How do I set up Docker containers?

There are two stages in creating containers - the first is to create an image (a specification) and then to build and run this image to get a container (a running instance of the image). DockerHub is a registry for prebuilt images that we can run as containers. If however there isn't a pre-built image you are looking for, you can take a base image from the DockerHub and write your own specification in a Dockerfile. When building the image, Docker will execute each one of the commands in the Dockerfile in turn.

A beginner's guide to setting up your own Postgres database server with Docker and Flask!

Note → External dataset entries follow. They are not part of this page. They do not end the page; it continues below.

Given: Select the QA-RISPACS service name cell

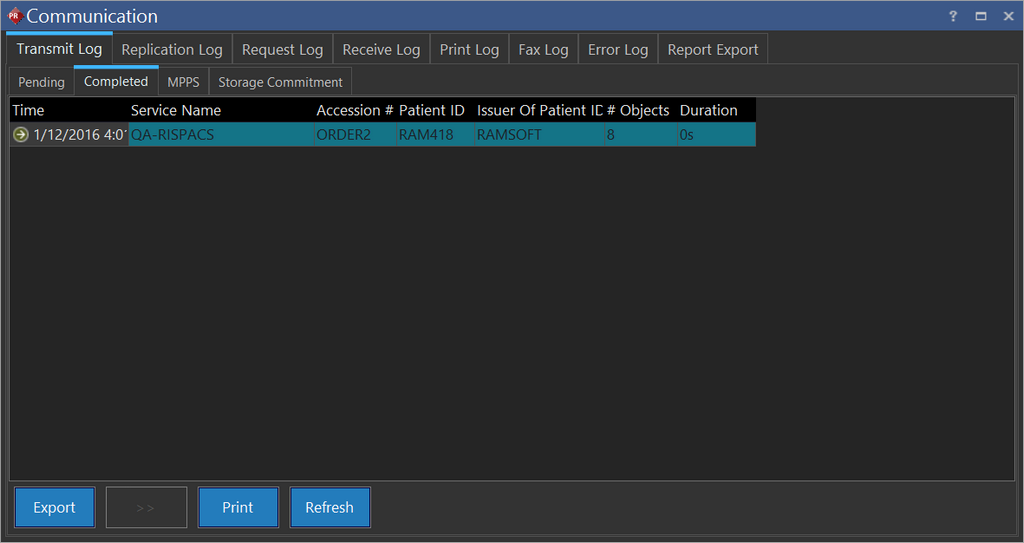Looking at the screenshot, I should point(172,135).
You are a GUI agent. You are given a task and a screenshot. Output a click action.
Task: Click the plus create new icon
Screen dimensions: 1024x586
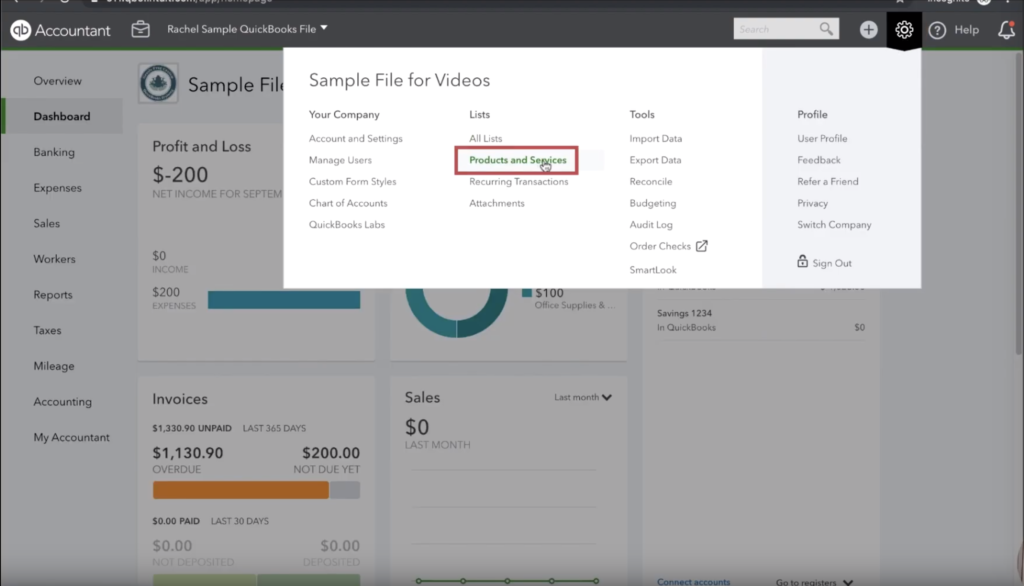point(868,30)
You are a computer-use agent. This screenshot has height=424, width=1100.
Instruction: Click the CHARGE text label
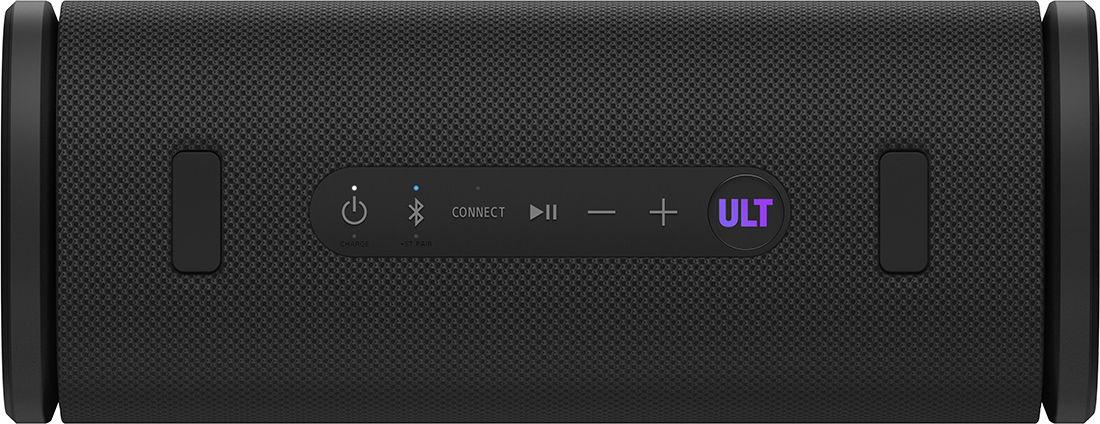(354, 244)
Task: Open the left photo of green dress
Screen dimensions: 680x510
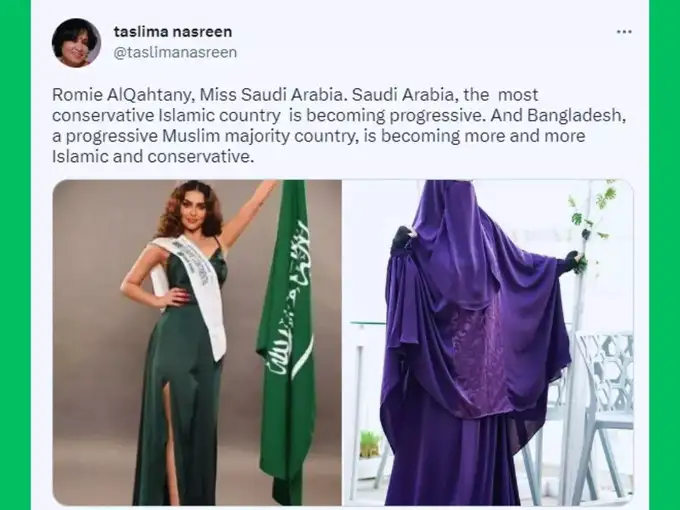Action: click(x=197, y=343)
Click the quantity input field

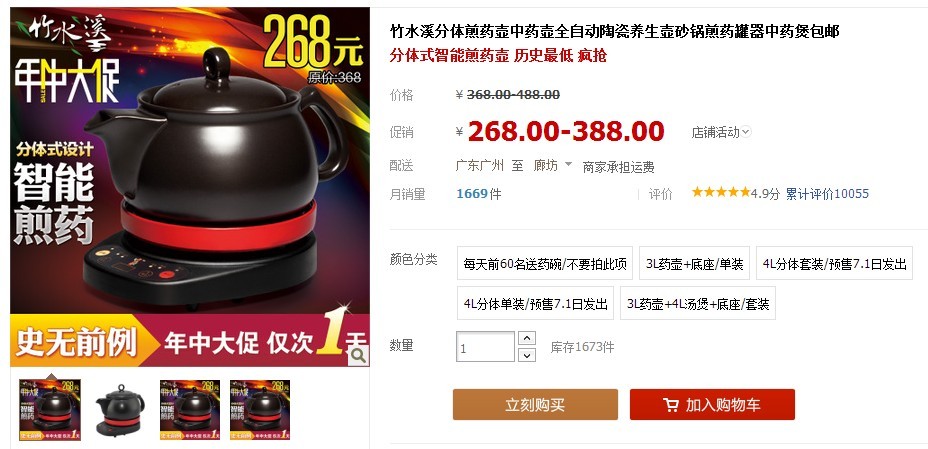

Q: What is Docker Compose?

As you can imagine, running `docker run` for each of your containers and passing in the command line arguments can become tedious. This is where Docker Compose comes in - rather than considering individual services (containers) we're now thinking at the level of the docker container networks. We specify the command line options configuration for all of the docker containers in a given network in a YAML file, by default a `docker-compose.yml` file in the current directory.

Q: What is Flask?

Flask is a micro web-framework that makes it super easy to create our REST API. One of its major selling points is that there is little to no boilerplate code. At its simplest, Flask routes each endpoint and its corresponding REST methods with a function that gets executed when a request is made to the endpoint.

Q: What is PostgreSQL?

PostgreSQL is a database management system dealing with relational databases. Relational databases store their data in stored as records in tables. Each record = a row in the table e.g for the table with columns `name, university, year`, an example record would be `(Mukul, Cambridge, 2)`. Each table has a defined schema - the format we want data to take, this consists of the column names and types, and other properties like primary keys and foreign key constraints.

March 15, 2019

9 min read

Last updated: November 01, 2019

Overview of the tutorial

In this tutorial we’ll set up a database with a REST endpoint that other applications can send requests in order to perform operations on the database.

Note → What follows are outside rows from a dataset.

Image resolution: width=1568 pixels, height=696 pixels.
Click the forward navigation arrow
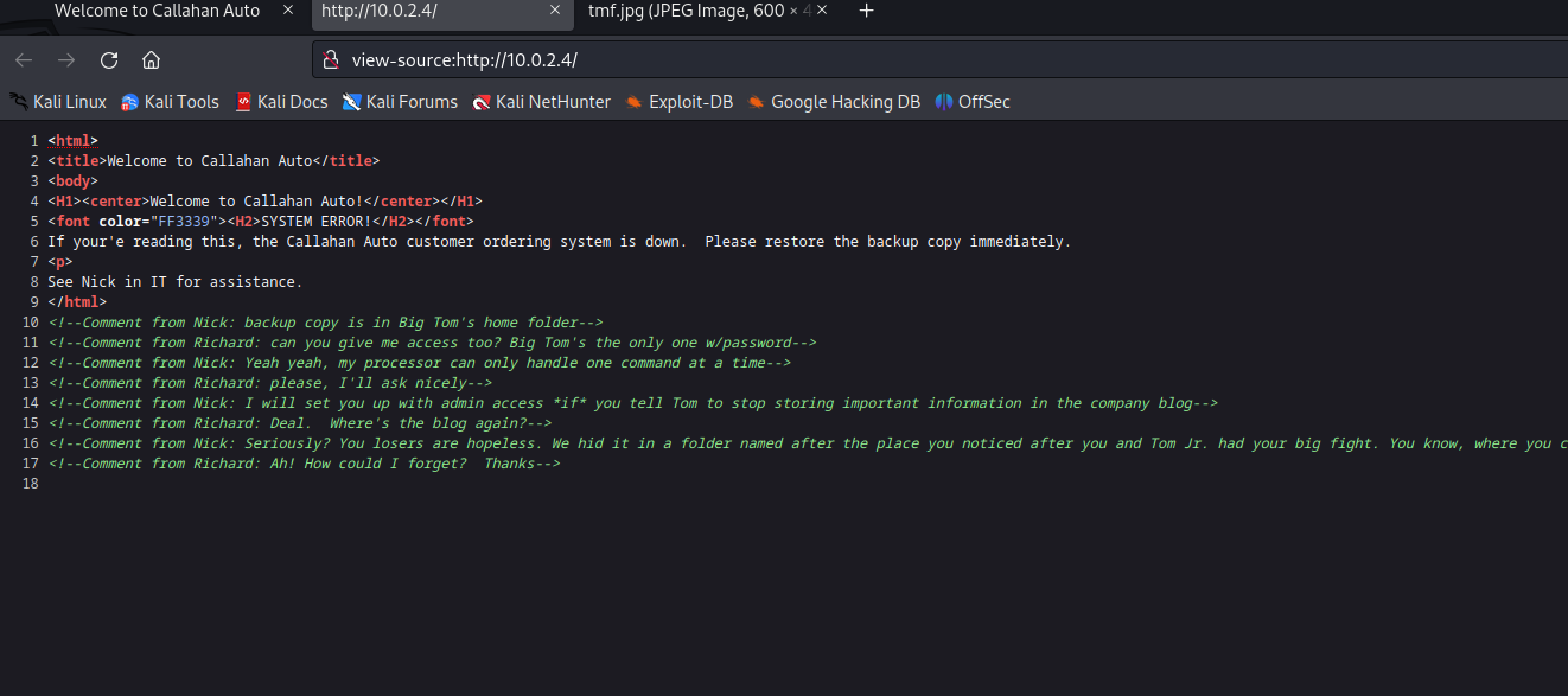[66, 60]
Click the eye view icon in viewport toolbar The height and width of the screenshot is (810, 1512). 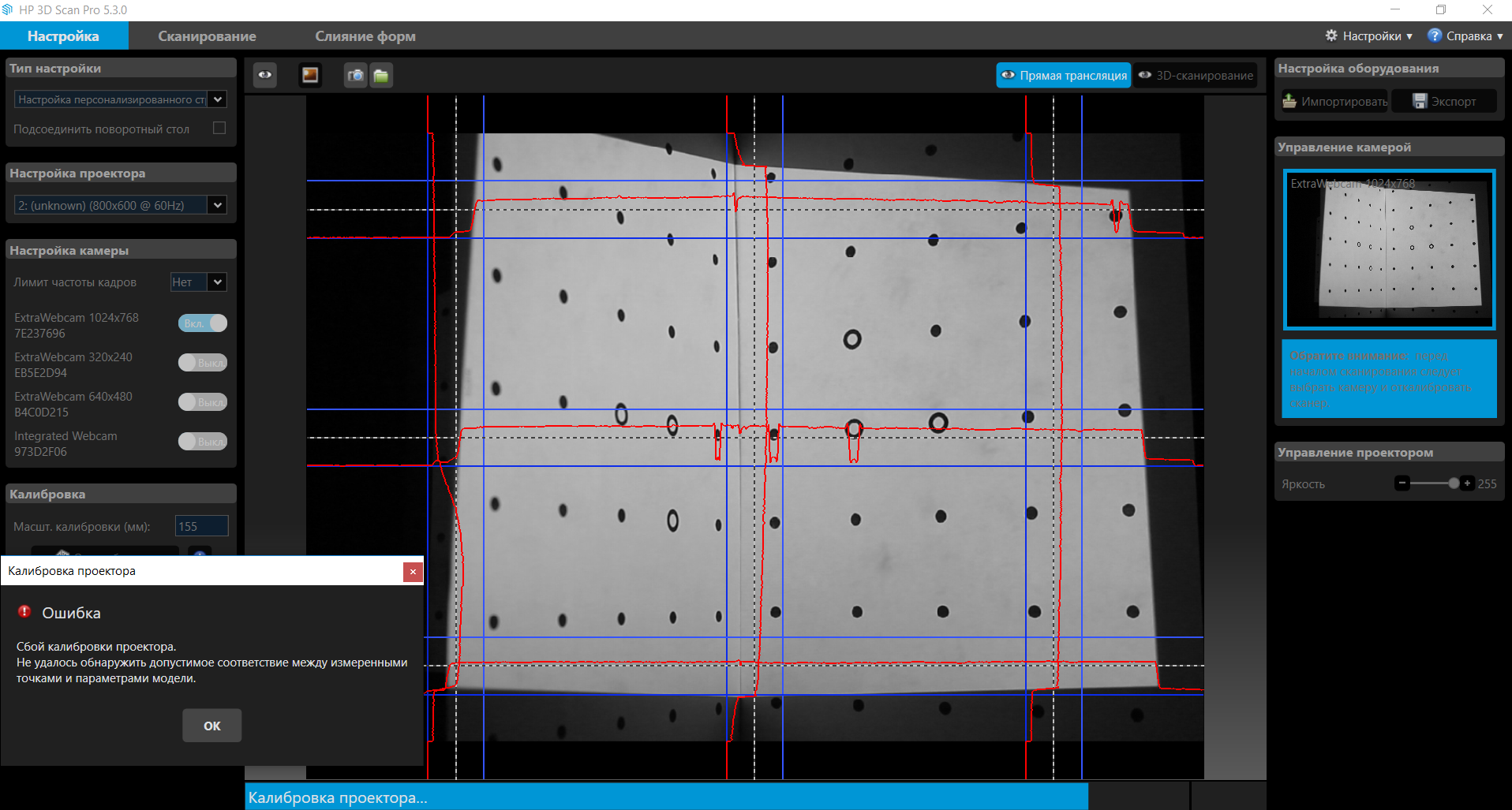(265, 75)
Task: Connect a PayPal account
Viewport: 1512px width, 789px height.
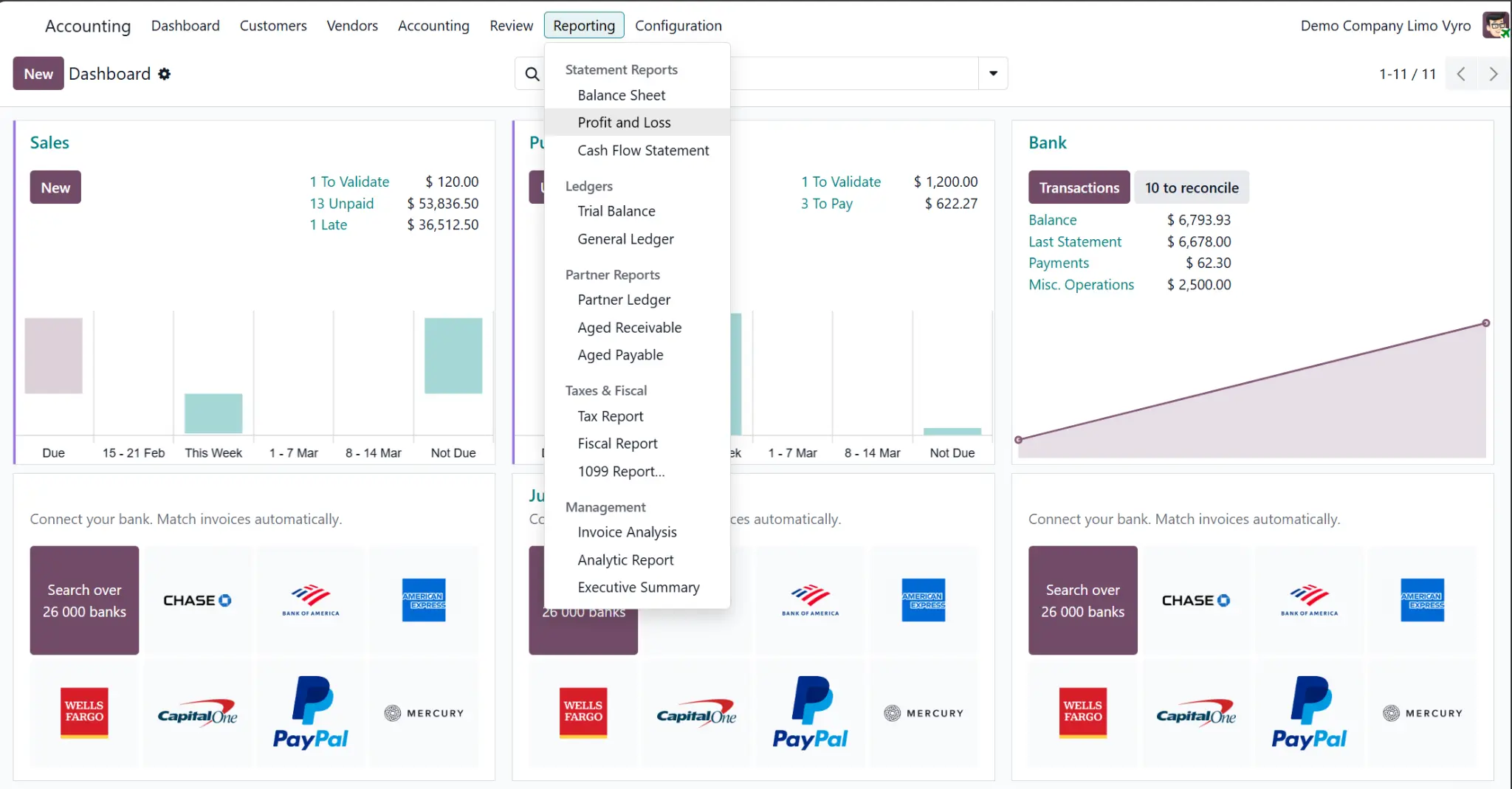Action: 311,712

This tutorial will illustrate the core aspects of three useful technologies:

Docker
Flask
PostgreSQL using Python (Psycopg2 library)

JUST GIVE ME THE CODE!

This example repository contains code for a database server storing air pollution sensor data. Check the tutorial branch to see the code we are interested in (the master branch also contains the other sections of the project).

For sake of brevity the blog post will only highlight the important parts of the code, however I encourage you to fork the repository and build upon the tutorial repo when creating your own database and endpoint.

Docker

Docker is all the rage when it comes to developing scalable applications, so a very useful technology to be familiar with.

What is Docker?

Consider trying to isolate different applications. One approach you might consider is to run each application in a separate virtual machine so each application has its own resources and is isolated from the others - we say they are sandboxed. The issue with this is that each VM requires a sizeable chunk of resources (multiple GBs of RAM, multiple CPU cores etc). An entire VM seems very wasteful, especially if the application itself doesn’t require many resources.

Rather than running separate OSs, Docker isolates each app at the application layer - each app is in its own container and they are managed by a Docker daemon running on the same host OS.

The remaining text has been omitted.